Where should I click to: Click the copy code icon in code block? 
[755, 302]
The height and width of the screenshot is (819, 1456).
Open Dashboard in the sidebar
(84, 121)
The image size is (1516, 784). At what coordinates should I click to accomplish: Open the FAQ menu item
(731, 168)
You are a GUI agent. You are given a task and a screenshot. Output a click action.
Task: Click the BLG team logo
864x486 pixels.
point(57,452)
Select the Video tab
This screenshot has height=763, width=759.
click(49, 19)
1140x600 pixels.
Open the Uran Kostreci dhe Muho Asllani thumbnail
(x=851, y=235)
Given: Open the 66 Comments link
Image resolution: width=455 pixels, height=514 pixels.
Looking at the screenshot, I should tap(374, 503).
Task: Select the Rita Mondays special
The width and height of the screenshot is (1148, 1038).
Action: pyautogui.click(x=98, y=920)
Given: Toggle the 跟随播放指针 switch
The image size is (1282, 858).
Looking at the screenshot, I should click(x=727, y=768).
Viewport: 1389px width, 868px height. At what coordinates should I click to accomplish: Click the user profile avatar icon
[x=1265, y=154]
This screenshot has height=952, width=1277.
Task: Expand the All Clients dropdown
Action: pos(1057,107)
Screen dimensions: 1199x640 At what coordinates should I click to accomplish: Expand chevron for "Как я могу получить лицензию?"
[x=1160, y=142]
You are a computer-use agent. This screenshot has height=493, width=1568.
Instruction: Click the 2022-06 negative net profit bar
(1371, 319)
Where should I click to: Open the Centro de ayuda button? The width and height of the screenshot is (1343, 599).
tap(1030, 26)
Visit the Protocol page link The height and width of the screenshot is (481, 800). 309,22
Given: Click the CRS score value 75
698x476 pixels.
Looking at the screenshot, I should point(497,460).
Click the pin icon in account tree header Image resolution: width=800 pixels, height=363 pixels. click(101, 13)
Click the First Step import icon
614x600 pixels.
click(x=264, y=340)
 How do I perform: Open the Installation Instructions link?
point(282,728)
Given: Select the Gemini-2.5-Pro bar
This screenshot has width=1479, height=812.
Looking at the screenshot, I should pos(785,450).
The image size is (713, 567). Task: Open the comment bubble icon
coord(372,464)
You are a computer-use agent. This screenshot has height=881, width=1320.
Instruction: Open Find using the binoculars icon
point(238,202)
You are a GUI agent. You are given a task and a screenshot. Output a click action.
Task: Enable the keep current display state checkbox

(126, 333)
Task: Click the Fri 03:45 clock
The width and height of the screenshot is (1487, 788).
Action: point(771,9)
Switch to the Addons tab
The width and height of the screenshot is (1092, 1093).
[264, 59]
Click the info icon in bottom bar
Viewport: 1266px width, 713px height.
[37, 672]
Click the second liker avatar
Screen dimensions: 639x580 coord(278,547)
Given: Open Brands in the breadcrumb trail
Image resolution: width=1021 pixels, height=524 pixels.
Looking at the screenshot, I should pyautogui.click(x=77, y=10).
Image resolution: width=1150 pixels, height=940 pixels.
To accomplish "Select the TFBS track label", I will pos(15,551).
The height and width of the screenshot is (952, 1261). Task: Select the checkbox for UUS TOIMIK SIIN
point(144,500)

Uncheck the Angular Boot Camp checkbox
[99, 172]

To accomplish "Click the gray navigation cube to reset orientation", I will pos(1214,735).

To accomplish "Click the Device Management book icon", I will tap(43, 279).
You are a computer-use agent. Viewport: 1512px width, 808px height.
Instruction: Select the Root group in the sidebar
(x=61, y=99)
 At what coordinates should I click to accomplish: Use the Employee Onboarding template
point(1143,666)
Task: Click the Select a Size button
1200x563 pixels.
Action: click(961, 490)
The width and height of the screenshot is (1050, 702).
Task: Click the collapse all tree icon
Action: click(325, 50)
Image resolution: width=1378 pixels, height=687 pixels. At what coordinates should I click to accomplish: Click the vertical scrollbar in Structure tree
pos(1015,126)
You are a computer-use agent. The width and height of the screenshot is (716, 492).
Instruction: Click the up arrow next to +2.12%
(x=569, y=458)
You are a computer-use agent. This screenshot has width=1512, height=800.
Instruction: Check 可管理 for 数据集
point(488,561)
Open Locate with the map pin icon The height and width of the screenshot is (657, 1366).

_서술형 문제_.
위 자료 전체에서 “At what coordinates should I click to accomplish”라는 구절을 모두 “Which point should I click to accomplish”라는 구절로 고쳐 다시 쓰고, 나머지는 그대로 두시오.

_이 문제의 답_.
Where should I click to: Click the copy code icon in code block? 
[755, 302]
The height and width of the screenshot is (819, 1456).
Open Dashboard in the sidebar
(84, 121)
The image size is (1516, 784). Which point should I click to accomplish: Open the FAQ menu item
(731, 168)
You are a GUI agent. You are given a task and a screenshot. Output a click action.
Task: Click the BLG team logo
864x486 pixels.
point(57,452)
Select the Video tab
This screenshot has height=763, width=759.
click(49, 19)
1140x600 pixels.
Open the Uran Kostreci dhe Muho Asllani thumbnail
(x=851, y=235)
Given: Open the 66 Comments link
Image resolution: width=455 pixels, height=514 pixels.
Looking at the screenshot, I should tap(374, 503).
Task: Select the Rita Mondays special
The width and height of the screenshot is (1148, 1038).
Action: pyautogui.click(x=98, y=920)
Given: Toggle the 跟随播放指针 switch
The image size is (1282, 858).
Looking at the screenshot, I should click(x=727, y=768).
Viewport: 1389px width, 868px height. Which point should I click to accomplish: Click the user profile avatar icon
[x=1265, y=154]
This screenshot has height=952, width=1277.
Task: Expand the All Clients dropdown
Action: pos(1057,107)
Screen dimensions: 1199x640 Which point should I click to accomplish: Expand chevron for "Как я могу получить лицензию?"
[x=1160, y=142]
You are a computer-use agent. This screenshot has height=493, width=1568.
Instruction: Click the 2022-06 negative net profit bar
(1371, 319)
Where should I click to: Open the Centro de ayuda button? The width and height of the screenshot is (1343, 599).
tap(1030, 26)
Visit the Protocol page link The height and width of the screenshot is (481, 800). 309,22
Given: Click the CRS score value 75
698x476 pixels.
Looking at the screenshot, I should point(497,460).
Click the pin icon in account tree header Image resolution: width=800 pixels, height=363 pixels. click(101, 13)
Click the First Step import icon
614x600 pixels.
click(x=264, y=340)
 How do I perform: Open the Installation Instructions link?
point(282,728)
Given: Select the Gemini-2.5-Pro bar
This screenshot has width=1479, height=812.
Looking at the screenshot, I should pos(785,450).
The image size is (713, 567). Task: Open the comment bubble icon
coord(372,464)
You are a computer-use agent. This screenshot has height=881, width=1320.
Instruction: Open Find using the binoculars icon
point(238,202)
You are a GUI agent. You are given a task and a screenshot. Output a click action.
Task: Enable the keep current display state checkbox

(126, 333)
Task: Click the Fri 03:45 clock
The width and height of the screenshot is (1487, 788).
Action: point(771,9)
Switch to the Addons tab
The width and height of the screenshot is (1092, 1093).
[264, 59]
Click the info icon in bottom bar
Viewport: 1266px width, 713px height.
[37, 672]
Click the second liker avatar
Screen dimensions: 639x580 coord(278,547)
Given: Open Brands in the breadcrumb trail
Image resolution: width=1021 pixels, height=524 pixels.
Looking at the screenshot, I should pyautogui.click(x=77, y=10).
Image resolution: width=1150 pixels, height=940 pixels.
To accomplish "Select the TFBS track label", I will pos(15,551).
The height and width of the screenshot is (952, 1261). Task: Select the checkbox for UUS TOIMIK SIIN
point(144,500)

Uncheck the Angular Boot Camp checkbox
[99, 172]

To accomplish "Click the gray navigation cube to reset orientation", I will pos(1214,735).

To accomplish "Click the Device Management book icon", I will tap(43, 279).
You are a computer-use agent. Viewport: 1512px width, 808px height.
Instruction: Select the Root group in the sidebar
(x=61, y=99)
 Which point should I click to accomplish: Use the Employee Onboarding template
point(1143,666)
Task: Click the Select a Size button
1200x563 pixels.
Action: click(961, 490)
The width and height of the screenshot is (1050, 702).
Task: Click the collapse all tree icon
Action: click(325, 50)
Image resolution: width=1378 pixels, height=687 pixels. Which point should I click to accomplish: Click the vertical scrollbar in Structure tree
pos(1015,126)
You are a computer-use agent. The width and height of the screenshot is (716, 492).
Instruction: Click the up arrow next to +2.12%
(x=569, y=458)
You are a computer-use agent. This screenshot has width=1512, height=800.
Instruction: Check 可管理 for 数据集
point(488,561)
Open Locate with the map pin icon The height and width of the screenshot is (657, 1366).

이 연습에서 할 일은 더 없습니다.